GOAL OF THE EXERCISE:
Nothing but the lines from the one containing "Instruction: Click the Add toolbar button" through the end of the entries below should appear in your answer, transcribed exactly; please drop the pictures.

[Stored records]
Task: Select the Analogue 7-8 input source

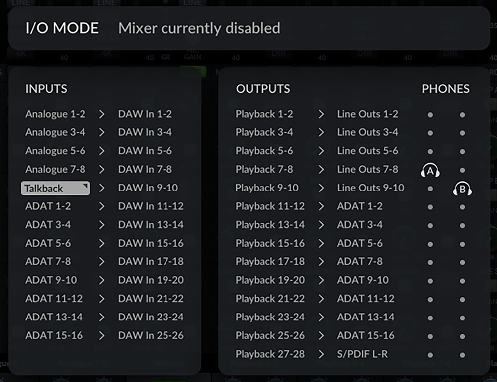Action: [x=55, y=170]
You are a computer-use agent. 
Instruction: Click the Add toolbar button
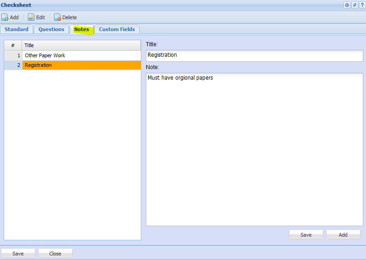point(10,17)
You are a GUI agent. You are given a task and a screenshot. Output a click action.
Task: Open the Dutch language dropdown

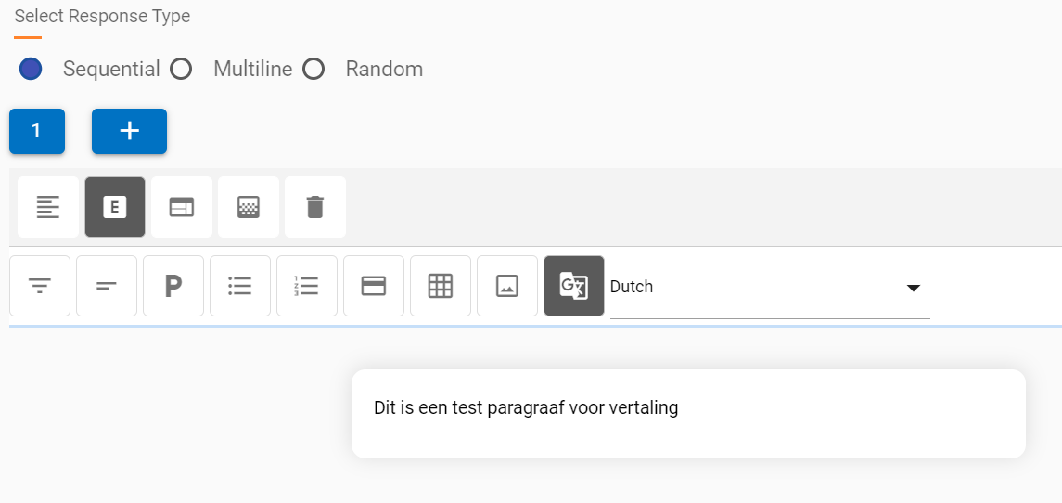pyautogui.click(x=769, y=288)
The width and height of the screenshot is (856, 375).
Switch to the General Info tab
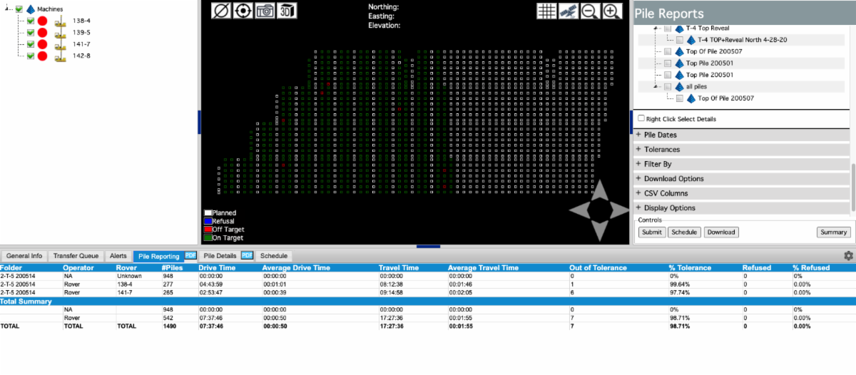point(25,255)
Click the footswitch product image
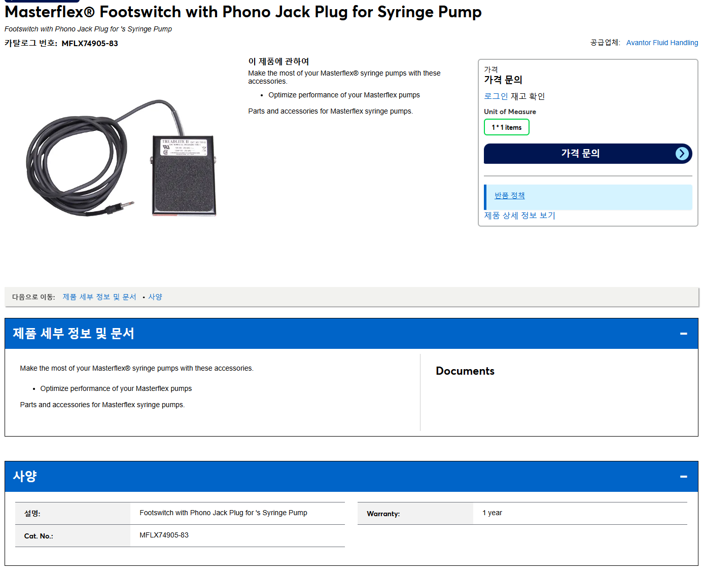 click(x=121, y=158)
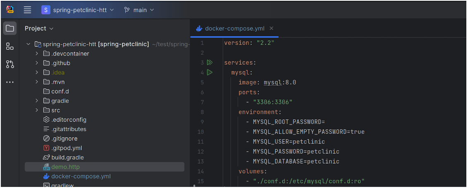Image resolution: width=468 pixels, height=189 pixels.
Task: Run mysql service gutter icon
Action: coord(209,73)
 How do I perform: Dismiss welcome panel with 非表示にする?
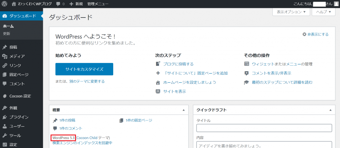[x=315, y=34]
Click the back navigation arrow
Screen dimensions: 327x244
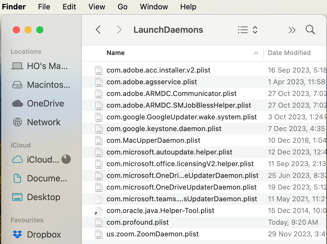98,30
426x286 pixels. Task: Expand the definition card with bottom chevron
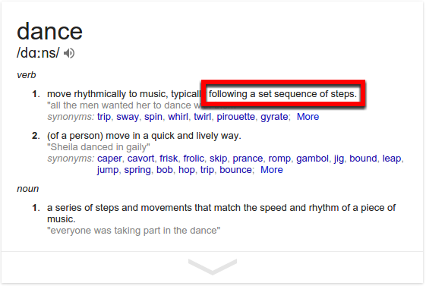point(213,267)
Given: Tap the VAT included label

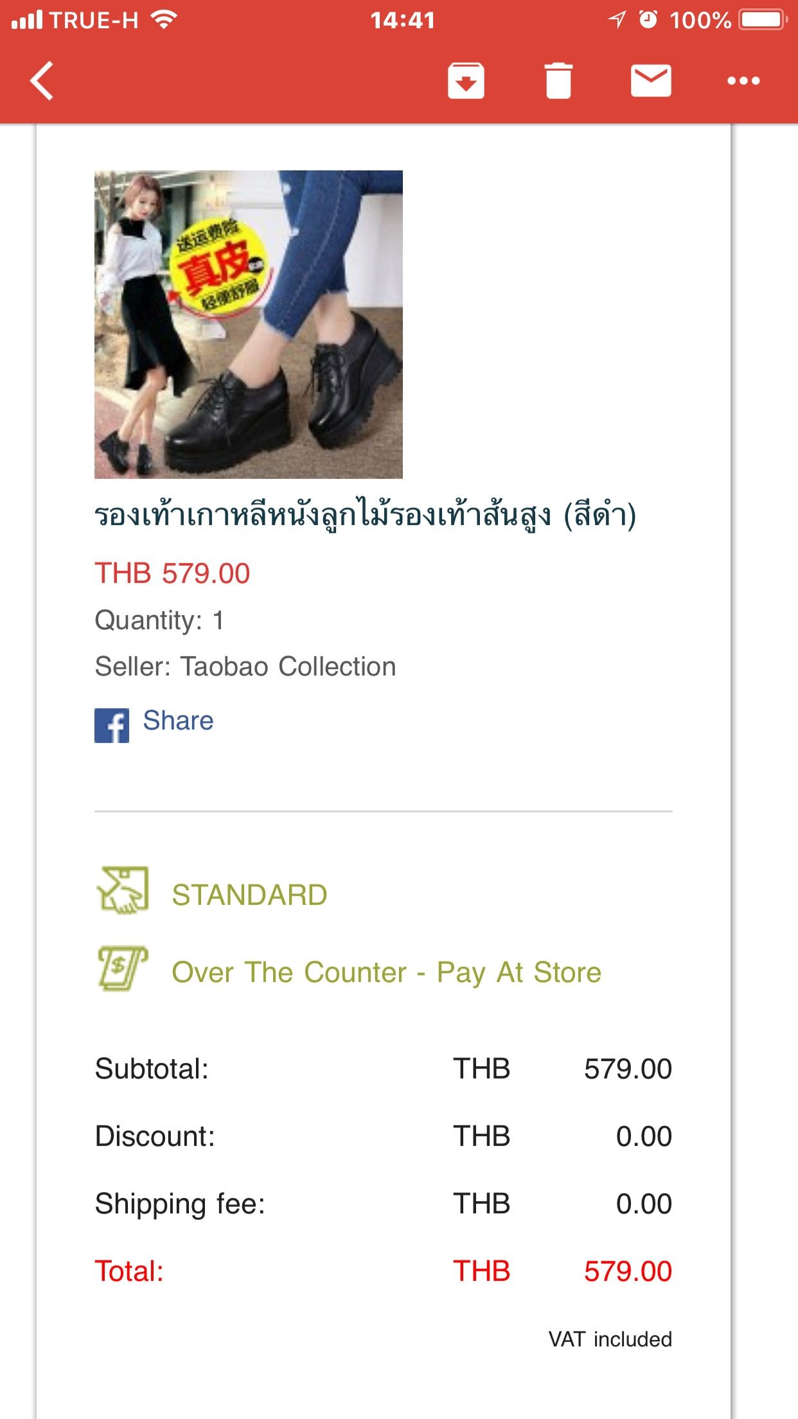Looking at the screenshot, I should coord(610,1339).
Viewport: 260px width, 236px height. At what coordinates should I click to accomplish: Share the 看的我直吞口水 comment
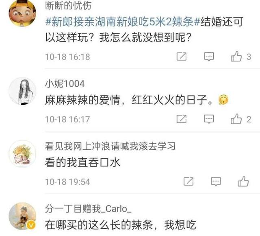click(x=189, y=181)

SOLUTION FOR THIS PROBLEM:
Instruction: Click the Add toolbar button
point(10,17)
You are a GUI agent. You are given a task and a screenshot. Output a click action.
Task: Open the Dutch language dropdown

pyautogui.click(x=769, y=288)
The width and height of the screenshot is (856, 375).
Switch to the General Info tab
point(25,255)
Click the footswitch product image
 click(x=121, y=158)
Image resolution: width=468 pixels, height=189 pixels.
Task: Run mysql service gutter icon
Action: coord(209,73)
 How do I perform: Dismiss welcome panel with 非表示にする?
[x=315, y=34]
Click the back navigation arrow
Screen dimensions: 327x244
98,30
426x286 pixels. Task: Expand the definition card with bottom chevron
point(213,267)
Given: Tap the VAT included label

Looking at the screenshot, I should coord(610,1339).
Viewport: 260px width, 236px height. At what coordinates should I click to accomplish: Share the 看的我直吞口水 comment
click(x=189, y=181)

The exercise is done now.